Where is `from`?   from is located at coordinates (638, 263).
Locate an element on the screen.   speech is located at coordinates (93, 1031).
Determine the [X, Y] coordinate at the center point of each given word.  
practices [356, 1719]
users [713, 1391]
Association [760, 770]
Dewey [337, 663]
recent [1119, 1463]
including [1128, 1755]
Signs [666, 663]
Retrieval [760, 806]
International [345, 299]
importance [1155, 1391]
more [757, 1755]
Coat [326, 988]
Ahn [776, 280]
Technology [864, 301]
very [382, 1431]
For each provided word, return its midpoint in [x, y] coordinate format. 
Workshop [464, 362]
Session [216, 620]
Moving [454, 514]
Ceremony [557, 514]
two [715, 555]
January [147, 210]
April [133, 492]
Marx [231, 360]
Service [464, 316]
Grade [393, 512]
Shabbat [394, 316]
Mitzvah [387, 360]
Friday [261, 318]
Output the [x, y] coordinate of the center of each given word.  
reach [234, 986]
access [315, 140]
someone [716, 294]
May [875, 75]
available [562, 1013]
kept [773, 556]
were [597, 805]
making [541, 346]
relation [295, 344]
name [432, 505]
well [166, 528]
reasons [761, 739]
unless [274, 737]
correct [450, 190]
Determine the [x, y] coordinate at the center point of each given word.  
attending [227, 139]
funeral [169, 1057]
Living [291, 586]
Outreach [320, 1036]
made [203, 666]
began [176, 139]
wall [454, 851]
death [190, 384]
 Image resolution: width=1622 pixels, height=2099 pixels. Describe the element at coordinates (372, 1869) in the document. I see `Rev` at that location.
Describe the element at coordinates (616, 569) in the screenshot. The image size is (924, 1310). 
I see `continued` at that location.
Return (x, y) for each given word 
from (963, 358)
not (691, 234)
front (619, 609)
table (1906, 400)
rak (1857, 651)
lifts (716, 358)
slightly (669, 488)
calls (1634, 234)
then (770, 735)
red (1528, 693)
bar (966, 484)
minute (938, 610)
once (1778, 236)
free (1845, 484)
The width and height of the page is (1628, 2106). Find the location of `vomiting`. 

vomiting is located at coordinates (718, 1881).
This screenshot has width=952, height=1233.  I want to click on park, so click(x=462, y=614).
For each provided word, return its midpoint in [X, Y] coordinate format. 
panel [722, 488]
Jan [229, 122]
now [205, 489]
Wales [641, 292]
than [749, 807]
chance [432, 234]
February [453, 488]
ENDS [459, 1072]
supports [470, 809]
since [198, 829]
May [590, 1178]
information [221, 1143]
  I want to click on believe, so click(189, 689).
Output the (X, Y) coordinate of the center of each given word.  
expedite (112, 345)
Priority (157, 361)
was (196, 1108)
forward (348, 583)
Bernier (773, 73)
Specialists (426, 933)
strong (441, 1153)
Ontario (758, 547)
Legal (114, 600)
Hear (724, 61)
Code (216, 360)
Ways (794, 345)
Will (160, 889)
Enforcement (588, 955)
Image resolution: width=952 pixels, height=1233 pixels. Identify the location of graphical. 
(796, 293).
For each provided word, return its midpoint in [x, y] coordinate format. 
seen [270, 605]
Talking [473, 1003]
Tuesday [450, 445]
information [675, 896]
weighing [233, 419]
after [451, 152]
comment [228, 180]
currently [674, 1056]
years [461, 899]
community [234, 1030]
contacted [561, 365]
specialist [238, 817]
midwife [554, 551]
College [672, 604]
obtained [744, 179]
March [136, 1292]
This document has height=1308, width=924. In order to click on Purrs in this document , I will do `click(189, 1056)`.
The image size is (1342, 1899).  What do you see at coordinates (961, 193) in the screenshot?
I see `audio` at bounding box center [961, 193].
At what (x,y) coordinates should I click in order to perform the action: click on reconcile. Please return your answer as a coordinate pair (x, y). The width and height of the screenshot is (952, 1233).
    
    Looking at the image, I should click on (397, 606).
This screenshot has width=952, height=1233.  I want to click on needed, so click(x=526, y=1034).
* * * *
**What you should do:** Copy out every one of the records above word for word.

**Answer:**
Where is `from`?   from is located at coordinates (638, 263).
Locate an element on the screen.   speech is located at coordinates (93, 1031).
Determine the [X, Y] coordinate at the center point of each given word.  
practices [356, 1719]
users [713, 1391]
Association [760, 770]
Dewey [337, 663]
recent [1119, 1463]
including [1128, 1755]
Signs [666, 663]
Retrieval [760, 806]
International [345, 299]
importance [1155, 1391]
more [757, 1755]
Coat [326, 988]
Ahn [776, 280]
Technology [864, 301]
very [382, 1431]
For each provided word, return its midpoint in [x, y] coordinate format. 
Workshop [464, 362]
Session [216, 620]
Moving [454, 514]
Ceremony [557, 514]
two [715, 555]
January [147, 210]
April [133, 492]
Marx [231, 360]
Service [464, 316]
Grade [393, 512]
Shabbat [394, 316]
Mitzvah [387, 360]
Friday [261, 318]
Output the [x, y] coordinate of the center of each given word.  
reach [234, 986]
access [315, 140]
someone [716, 294]
May [875, 75]
available [562, 1013]
kept [773, 556]
were [597, 805]
making [541, 346]
relation [295, 344]
name [432, 505]
well [166, 528]
reasons [761, 739]
unless [274, 737]
correct [450, 190]
Determine the [x, y] coordinate at the center point of each given word.  
attending [227, 139]
funeral [169, 1057]
Living [291, 586]
Outreach [320, 1036]
made [203, 666]
began [176, 139]
wall [454, 851]
death [190, 384]
 Image resolution: width=1622 pixels, height=2099 pixels. Describe the element at coordinates (372, 1869) in the document. I see `Rev` at that location.
Describe the element at coordinates (616, 569) in the screenshot. The image size is (924, 1310). 
I see `continued` at that location.
Return (x, y) for each given word 
from (963, 358)
not (691, 234)
front (619, 609)
table (1906, 400)
rak (1857, 651)
lifts (716, 358)
slightly (669, 488)
calls (1634, 234)
then (770, 735)
red (1528, 693)
bar (966, 484)
minute (938, 610)
once (1778, 236)
free (1845, 484)
The width and height of the page is (1628, 2106). Find the location of `vomiting`. 

vomiting is located at coordinates (718, 1881).
This screenshot has width=952, height=1233.  I want to click on park, so click(x=462, y=614).
For each provided word, return its midpoint in [X, Y] coordinate format. 
panel [722, 488]
Jan [229, 122]
now [205, 489]
Wales [641, 292]
than [749, 807]
chance [432, 234]
February [453, 488]
ENDS [459, 1072]
supports [470, 809]
since [198, 829]
May [590, 1178]
information [221, 1143]
  I want to click on believe, so click(189, 689).
Output the (X, Y) coordinate of the center of each given word.  
expedite (112, 345)
Priority (157, 361)
was (196, 1108)
forward (348, 583)
Bernier (773, 73)
Specialists (426, 933)
strong (441, 1153)
Ontario (758, 547)
Legal (114, 600)
Hear (724, 61)
Code (216, 360)
Ways (794, 345)
Will (160, 889)
Enforcement (588, 955)
Image resolution: width=952 pixels, height=1233 pixels. Identify the location of graphical. 
(796, 293).
For each provided word, return its midpoint in [x, y] coordinate format. 
seen [270, 605]
Talking [473, 1003]
Tuesday [450, 445]
information [675, 896]
weighing [233, 419]
after [451, 152]
comment [228, 180]
currently [674, 1056]
years [461, 899]
community [234, 1030]
contacted [561, 365]
specialist [238, 817]
midwife [554, 551]
College [672, 604]
obtained [744, 179]
March [136, 1292]
This document has height=1308, width=924. In order to click on Purrs in this document , I will do `click(189, 1056)`.
The image size is (1342, 1899).  What do you see at coordinates (961, 193) in the screenshot?
I see `audio` at bounding box center [961, 193].
At what (x,y) coordinates should I click in order to perform the action: click on reconcile. Please return your answer as a coordinate pair (x, y). The width and height of the screenshot is (952, 1233).
    
    Looking at the image, I should click on (397, 606).
This screenshot has width=952, height=1233.  I want to click on needed, so click(x=526, y=1034).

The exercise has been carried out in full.